- _GOAL OF THE EXERCISE_
Write out the records below verbatim, from the line with "Task: Collapse the 'if start_ts:' code fold" to the line with "Action: (x=111, y=508)", including both of those lines. Leave the pictures out of your answer.

- _INPUT DATA_
========================================

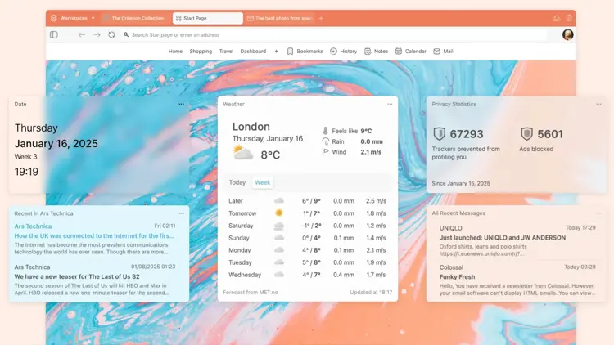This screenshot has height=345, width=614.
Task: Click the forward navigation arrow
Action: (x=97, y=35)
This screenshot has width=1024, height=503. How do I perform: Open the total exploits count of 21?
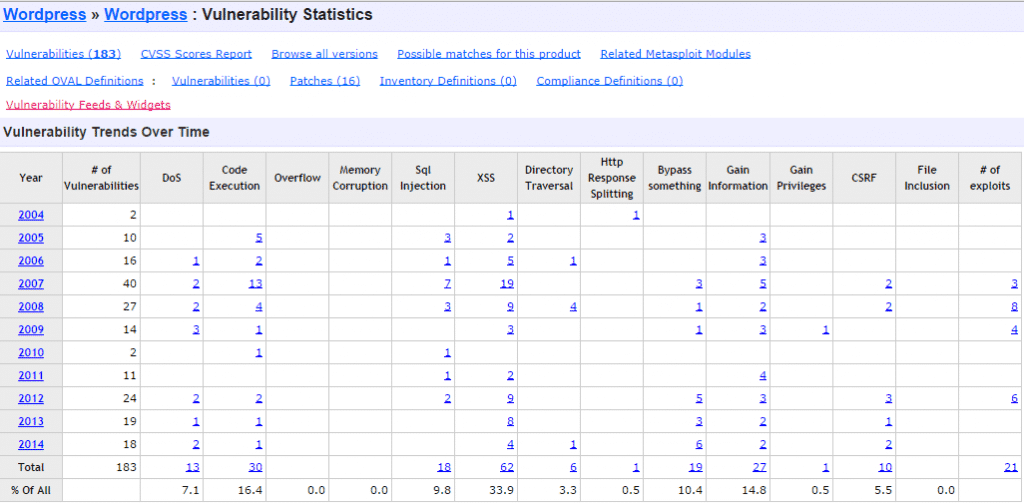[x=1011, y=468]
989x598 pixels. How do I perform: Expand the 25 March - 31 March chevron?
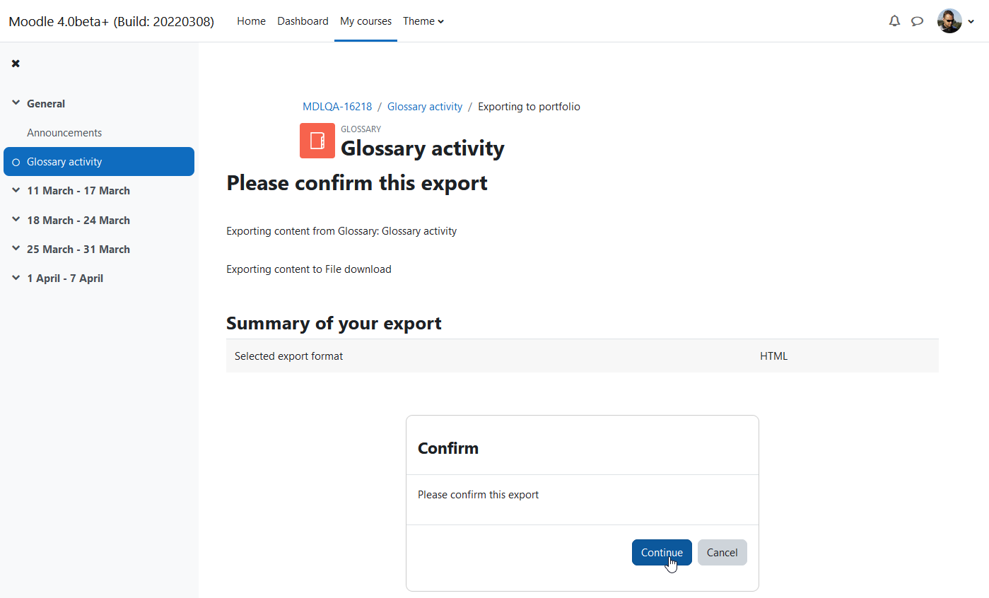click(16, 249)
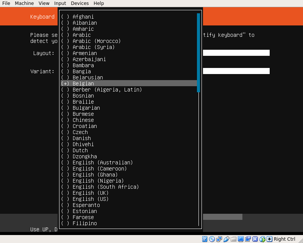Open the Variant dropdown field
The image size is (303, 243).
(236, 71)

========================================

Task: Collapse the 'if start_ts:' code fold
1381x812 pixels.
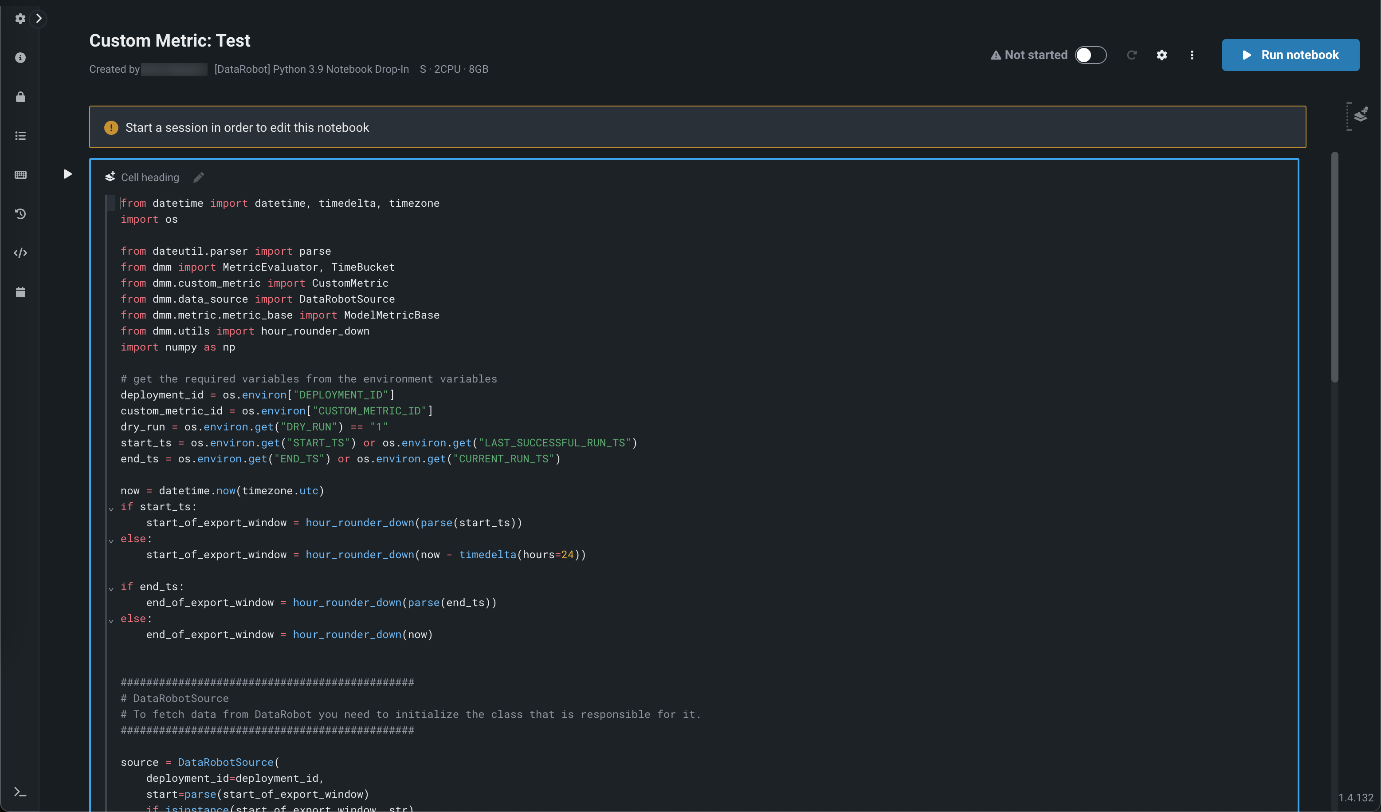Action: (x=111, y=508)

========================================

- _COMPLETED TASK_
Task: Collapse the 'if start_ts:' code fold
1381x812 pixels.
Action: (x=111, y=508)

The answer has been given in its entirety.